Work to complete: When the string "Copy" occurs in a line of the listing below, return that line.

※

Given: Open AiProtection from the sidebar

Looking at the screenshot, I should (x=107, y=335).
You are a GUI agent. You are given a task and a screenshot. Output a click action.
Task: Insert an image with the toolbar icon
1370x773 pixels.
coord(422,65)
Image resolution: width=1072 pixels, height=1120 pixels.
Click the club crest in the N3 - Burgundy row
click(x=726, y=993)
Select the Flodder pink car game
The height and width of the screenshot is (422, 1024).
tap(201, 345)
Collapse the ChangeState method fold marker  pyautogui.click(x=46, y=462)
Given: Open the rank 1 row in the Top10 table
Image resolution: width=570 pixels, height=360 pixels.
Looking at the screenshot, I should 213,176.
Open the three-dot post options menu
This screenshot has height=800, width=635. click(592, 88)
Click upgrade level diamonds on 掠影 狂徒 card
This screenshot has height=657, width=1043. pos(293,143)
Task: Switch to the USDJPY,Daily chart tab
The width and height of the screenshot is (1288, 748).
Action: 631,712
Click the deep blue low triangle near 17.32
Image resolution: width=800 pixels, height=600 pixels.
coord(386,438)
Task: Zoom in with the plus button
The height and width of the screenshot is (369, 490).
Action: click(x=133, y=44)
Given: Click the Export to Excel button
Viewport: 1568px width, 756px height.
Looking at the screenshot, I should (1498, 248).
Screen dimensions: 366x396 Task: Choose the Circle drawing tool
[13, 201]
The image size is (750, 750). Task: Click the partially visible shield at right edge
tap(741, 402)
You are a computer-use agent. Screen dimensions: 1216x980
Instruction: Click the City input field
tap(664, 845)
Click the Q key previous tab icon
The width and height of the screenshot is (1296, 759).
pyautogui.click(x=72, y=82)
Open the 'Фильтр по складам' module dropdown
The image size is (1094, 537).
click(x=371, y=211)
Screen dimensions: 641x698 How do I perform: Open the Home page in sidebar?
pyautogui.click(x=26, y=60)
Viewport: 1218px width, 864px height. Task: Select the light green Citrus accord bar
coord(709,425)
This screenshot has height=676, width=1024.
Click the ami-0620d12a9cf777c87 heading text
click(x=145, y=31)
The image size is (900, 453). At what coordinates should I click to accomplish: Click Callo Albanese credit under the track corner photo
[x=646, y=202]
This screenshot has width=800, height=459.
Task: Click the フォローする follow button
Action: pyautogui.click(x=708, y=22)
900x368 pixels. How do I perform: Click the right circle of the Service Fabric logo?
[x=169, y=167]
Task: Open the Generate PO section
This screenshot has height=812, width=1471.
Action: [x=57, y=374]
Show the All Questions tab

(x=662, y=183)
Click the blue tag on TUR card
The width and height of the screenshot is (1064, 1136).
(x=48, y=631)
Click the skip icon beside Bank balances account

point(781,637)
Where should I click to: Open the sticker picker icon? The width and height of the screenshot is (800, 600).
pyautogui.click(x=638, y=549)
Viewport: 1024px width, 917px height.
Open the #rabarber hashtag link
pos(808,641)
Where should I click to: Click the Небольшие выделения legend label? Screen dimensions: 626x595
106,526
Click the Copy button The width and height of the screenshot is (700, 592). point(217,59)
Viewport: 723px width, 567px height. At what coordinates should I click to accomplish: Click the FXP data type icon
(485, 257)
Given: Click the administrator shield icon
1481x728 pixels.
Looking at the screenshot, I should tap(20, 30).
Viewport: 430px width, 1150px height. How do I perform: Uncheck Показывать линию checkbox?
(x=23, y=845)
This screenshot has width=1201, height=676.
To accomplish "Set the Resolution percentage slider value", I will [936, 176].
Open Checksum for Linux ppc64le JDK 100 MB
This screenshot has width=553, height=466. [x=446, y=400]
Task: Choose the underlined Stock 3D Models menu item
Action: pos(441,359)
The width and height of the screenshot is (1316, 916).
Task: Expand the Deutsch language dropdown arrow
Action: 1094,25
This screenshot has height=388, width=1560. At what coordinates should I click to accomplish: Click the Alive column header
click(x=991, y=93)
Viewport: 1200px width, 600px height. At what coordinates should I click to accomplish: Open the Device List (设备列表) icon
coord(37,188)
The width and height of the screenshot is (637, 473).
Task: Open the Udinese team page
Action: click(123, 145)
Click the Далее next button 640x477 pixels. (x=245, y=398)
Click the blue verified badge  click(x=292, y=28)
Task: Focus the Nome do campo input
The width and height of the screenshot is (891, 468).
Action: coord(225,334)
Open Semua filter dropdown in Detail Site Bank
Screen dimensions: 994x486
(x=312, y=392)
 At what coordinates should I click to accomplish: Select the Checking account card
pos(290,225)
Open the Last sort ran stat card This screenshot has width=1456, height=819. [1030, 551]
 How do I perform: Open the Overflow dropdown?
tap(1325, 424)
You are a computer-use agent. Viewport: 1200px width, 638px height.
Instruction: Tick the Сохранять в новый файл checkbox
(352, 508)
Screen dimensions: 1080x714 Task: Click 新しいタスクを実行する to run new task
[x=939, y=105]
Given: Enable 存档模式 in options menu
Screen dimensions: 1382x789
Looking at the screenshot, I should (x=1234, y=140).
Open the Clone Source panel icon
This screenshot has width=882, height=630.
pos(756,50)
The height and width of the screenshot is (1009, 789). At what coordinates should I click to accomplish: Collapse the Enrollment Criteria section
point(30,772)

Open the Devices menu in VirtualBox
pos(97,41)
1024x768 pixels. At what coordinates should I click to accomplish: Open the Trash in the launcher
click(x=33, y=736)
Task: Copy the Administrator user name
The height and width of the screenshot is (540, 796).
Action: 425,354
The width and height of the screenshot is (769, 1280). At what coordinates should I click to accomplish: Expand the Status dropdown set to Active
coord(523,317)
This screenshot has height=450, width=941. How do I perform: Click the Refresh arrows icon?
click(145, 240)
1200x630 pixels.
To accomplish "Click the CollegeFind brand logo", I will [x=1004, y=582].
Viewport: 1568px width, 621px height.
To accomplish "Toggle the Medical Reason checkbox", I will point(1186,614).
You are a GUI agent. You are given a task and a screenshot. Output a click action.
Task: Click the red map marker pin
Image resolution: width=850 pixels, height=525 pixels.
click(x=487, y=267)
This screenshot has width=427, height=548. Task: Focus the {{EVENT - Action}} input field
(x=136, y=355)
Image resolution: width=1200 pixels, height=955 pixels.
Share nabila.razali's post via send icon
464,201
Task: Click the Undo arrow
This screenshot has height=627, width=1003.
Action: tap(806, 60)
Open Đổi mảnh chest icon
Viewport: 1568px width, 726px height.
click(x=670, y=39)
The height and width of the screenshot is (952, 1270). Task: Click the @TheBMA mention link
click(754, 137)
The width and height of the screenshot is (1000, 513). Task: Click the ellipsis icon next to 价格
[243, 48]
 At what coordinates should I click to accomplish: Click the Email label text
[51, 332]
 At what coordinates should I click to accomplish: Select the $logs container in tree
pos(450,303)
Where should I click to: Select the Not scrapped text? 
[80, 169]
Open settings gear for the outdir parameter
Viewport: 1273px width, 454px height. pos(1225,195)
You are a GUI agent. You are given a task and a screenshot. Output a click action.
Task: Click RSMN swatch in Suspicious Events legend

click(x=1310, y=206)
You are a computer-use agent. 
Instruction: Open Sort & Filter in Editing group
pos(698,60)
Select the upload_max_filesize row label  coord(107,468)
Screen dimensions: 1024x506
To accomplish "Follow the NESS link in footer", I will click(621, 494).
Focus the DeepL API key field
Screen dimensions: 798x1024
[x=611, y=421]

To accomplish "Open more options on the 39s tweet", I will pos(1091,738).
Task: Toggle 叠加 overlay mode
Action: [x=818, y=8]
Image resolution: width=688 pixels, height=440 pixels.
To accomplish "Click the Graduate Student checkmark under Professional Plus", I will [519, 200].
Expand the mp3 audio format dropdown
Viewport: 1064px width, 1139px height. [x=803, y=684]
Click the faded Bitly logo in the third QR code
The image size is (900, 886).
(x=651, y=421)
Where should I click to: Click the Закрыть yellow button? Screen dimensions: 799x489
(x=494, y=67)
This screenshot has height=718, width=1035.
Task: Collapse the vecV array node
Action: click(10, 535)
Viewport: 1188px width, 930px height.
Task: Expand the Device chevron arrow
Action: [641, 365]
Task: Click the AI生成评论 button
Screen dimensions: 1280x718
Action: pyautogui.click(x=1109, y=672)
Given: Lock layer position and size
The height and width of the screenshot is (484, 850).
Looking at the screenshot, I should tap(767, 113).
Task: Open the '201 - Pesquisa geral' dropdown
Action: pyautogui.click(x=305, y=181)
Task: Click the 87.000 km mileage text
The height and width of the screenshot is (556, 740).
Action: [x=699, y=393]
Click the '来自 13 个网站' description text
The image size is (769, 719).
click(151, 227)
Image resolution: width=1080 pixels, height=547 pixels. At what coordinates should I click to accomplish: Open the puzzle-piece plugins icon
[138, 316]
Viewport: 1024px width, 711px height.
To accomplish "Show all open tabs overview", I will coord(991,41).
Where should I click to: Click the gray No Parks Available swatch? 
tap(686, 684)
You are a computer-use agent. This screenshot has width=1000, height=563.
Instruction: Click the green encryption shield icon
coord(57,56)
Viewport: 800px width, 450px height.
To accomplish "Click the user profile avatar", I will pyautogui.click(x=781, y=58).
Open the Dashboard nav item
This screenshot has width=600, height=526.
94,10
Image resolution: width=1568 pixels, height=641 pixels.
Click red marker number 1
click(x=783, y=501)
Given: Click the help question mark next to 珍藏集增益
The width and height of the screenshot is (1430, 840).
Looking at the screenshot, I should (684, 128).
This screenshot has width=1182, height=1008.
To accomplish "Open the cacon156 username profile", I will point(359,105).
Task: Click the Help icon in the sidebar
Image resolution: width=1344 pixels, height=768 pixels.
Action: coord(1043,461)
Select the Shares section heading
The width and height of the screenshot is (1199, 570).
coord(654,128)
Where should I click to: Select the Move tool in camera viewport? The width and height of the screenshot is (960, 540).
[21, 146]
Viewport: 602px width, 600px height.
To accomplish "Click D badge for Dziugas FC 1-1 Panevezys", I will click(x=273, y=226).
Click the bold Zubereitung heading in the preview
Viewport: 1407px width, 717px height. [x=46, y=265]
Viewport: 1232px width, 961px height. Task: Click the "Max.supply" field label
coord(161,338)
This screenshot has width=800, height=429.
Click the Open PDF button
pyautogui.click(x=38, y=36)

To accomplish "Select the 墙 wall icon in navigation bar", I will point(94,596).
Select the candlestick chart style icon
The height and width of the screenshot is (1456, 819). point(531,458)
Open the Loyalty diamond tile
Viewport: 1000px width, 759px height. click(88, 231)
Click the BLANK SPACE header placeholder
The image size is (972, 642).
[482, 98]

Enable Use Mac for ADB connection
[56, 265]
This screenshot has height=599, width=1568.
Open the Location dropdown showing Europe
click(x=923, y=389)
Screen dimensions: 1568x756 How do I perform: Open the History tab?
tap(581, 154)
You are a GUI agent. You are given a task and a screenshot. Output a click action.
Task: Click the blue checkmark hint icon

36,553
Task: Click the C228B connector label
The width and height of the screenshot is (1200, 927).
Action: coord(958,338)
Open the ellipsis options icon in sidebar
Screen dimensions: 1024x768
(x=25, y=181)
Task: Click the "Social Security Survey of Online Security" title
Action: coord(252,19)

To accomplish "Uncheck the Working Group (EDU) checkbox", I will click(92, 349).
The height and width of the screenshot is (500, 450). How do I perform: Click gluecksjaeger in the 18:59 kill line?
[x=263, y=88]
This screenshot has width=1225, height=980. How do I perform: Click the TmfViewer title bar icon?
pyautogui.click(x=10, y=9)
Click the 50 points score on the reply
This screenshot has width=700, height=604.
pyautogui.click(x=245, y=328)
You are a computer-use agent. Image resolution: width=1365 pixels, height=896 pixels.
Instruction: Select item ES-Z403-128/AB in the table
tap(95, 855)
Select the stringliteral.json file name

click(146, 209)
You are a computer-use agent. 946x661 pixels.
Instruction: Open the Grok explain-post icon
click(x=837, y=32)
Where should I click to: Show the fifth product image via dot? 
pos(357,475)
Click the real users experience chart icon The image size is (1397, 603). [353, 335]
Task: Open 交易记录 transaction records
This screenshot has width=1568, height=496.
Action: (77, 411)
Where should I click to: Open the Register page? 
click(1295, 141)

※

Exercise response:
Click the Copy button The width and height of the screenshot is (700, 592). point(217,59)
Task: Copy the Administrator user name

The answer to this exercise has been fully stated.